Fiji Perluas Kebun Buah-buahan untuk Dorong Pertumbuhan Ekonomi
(Sebuah pasar buah dan sayur di Suva, ibukota Fiji. Meski memiliki lahan yang subur dan bermandikan matahari, Fiji masih bergantung pada impor buah-buahan tropis. Image : Pinterest)
Pomidor.id – Perdana Menteri Fiji, Mahendra Reddy, mengatakan tengah berupaya memperluas kebun buah-buahan di negara kepulauan itu. Hal ini dilakukan untuk mengurangi ketergantungan pada impor buah-buahan dari negara lain, sekaligus juga untuk mendorong pertumbuhan ekonominya.

Selama lima tahun terakhir, Fiji setidaknya mengimpor buah-buah senilai USD 7,4 juta. Sementara nilai ekspornya hanya sekitar USD 0,6 juta.

Kesenjangan yang terlalu lebar ini dapat dihindari jika saja Fiji menanam lebih banyak buah untuk meningkatkan produksi sehingga mampu memenuhi kebutuhan dalam negeri. Demikian dikatakan Reddy sebagaimana dilansir Xinhuanet.com.

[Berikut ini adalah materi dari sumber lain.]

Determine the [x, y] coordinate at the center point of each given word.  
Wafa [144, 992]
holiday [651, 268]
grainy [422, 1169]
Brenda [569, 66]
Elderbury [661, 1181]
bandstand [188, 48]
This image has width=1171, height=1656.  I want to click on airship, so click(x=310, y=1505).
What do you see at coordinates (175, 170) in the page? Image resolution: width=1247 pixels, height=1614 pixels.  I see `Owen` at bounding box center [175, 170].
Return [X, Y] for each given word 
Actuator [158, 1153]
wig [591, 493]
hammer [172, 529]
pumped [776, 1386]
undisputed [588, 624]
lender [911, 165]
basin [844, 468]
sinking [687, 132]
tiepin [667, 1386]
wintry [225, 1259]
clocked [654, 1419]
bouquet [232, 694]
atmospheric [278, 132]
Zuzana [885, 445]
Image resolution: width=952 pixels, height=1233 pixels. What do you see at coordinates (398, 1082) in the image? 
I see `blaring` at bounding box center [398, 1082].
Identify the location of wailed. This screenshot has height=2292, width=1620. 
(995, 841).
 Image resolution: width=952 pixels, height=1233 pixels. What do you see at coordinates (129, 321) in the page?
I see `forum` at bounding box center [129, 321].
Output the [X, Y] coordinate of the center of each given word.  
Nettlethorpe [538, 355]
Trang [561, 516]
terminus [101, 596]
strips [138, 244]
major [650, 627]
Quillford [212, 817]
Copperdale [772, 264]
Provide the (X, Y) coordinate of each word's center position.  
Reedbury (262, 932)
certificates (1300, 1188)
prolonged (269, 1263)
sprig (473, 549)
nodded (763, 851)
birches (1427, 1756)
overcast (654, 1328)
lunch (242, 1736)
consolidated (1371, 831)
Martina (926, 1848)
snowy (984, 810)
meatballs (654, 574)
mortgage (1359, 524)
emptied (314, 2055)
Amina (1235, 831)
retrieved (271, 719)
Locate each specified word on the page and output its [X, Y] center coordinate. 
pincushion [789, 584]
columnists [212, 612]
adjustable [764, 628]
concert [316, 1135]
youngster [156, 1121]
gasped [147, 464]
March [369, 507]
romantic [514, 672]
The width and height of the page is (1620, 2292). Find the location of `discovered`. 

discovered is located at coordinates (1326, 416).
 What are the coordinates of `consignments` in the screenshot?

Ia menambahkan, tahun lalu Fiji telah membangun enam kebun jambu, delapan kebun alpukat dan satu kebun buah sukun. Masing-masing kebun buah-buahan tersebut ditanami seratus pohon.

Target untuk tiga tahun ke depan adalah menyiapkan 40 kebun setiap tahunnya. Agar petani Fiji mau serius menekuni bisnis budidaya tanaman buah, pemerintah akan memberi mereka insentif berupa lahan kosong, bibit dan petunjuk tentang cara pemeliharaan tanaman.

Baca Juga : Sektor Perkebunan Pisang Serap Puluhan Ribu Tenaga Kerja di Nepal

Data dari Investment Fiji, sektor pertanian, selain pariwisata, menjadi salah satu penggerak ekonomi di negara kepulauan yang terletak di Samudera Pasifik itu. Sektor pertanian berkontribusi terhadap sekitar 28 persen lapangan kerja formal dan secara tidak langsung melibatkan lebih banyak lagi tenaga kerja di sisi informalnya.

Sektor pertanian juga menjadi penyumbang PDB ketiga terbesar, yakni USD 206 juta atau 9 persen dari keseluruhan PDB Fiji.

Tebu yang dulunya mendominasi, kini hanya berkontribusi 0,9 persen. Lahan tanaman tebu banyak yang sudah beralih ke tanaman hortikultura dan peternakan.

Petani Jeruk Sitrus di Fiji
(Jone Dusilele Raitani, petani jeruk sitrus di Pulau Koro, Fiji. Image : APAL)

Baca Juga : Sektor Pertanian Berperan Kurangi Pengangguran di Nigeria

Sebagai mata pencaharian utama di daerah pedesaan, sektor pertanian memiliki potensi besar karena saling menunjang dengan sektor lain seperti pariwisata dan agroindustri. Sektor-sektor tersebut turut memainkan peran penting dalam proses pembangunan di pedesaan.

Iklim tropis, tanah yang subur dan kaya akan sumber daya alam, sangat menguntungkan Fiji dalam memproduksi aneka buah dan sayuran.